L’abus de dépendance économique, comme l’abus de position dominante, est une pratique anticoncurrentielle prohibée par l'article L. 420-2 du Code de commerce.

Pour qu'il y ait abus de dépendance économique, trois conditions doivent être réunies :

  • l’existence d’une situation de dépendance économique ;
  • une exploitation abusive de cette situation ;
  • une affectation, réelle ou potentielle, du fonctionnement ou de la structure de la concurrence sur le marché.

Ces critères doivent être simultanément présents pour entraîner la qualification.
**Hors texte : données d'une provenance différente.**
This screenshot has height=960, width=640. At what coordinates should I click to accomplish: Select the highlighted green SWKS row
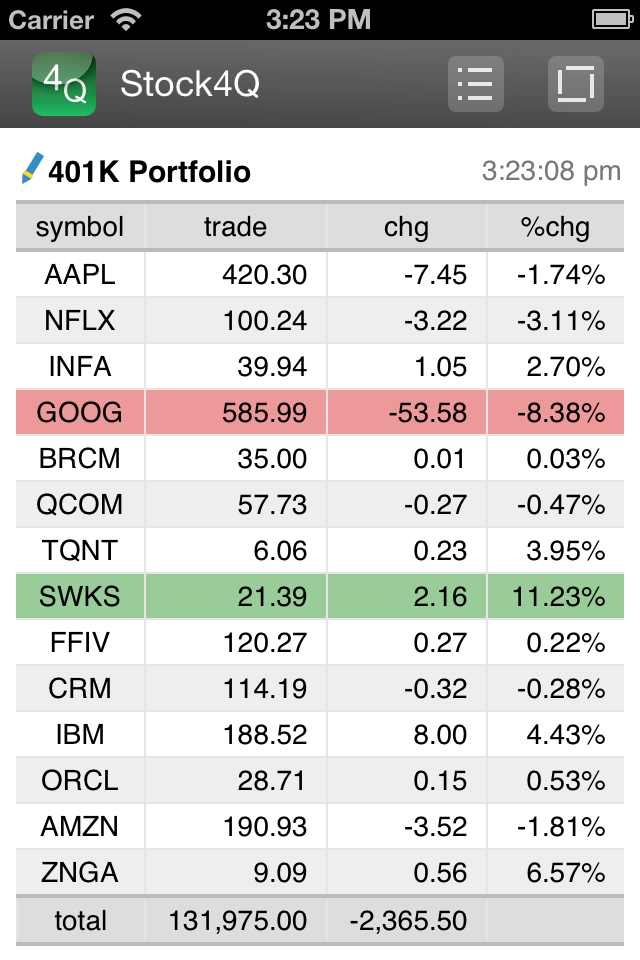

En outre, si une entreprise s'est placée délibérément en situation de dépendance économique, elle ne pourra revendiquer l'application de l'article L. 420-2. Tel serait le cas, par exemple, d'un commerçant qui aurait choisi de distribuer ses produits dans le cadre d'une franchise, d'une entreprise de transport qui, s'étant créée pour répondre aux besoins d'une entreprise donnée, aurait par la suite omis de diversifier sa clientèle.

Important :
L'abus de dépendance économique n'a pas d'équivalent en droit communautaire de la concurrence.

Comment caractériser une situation de dépendance économique ?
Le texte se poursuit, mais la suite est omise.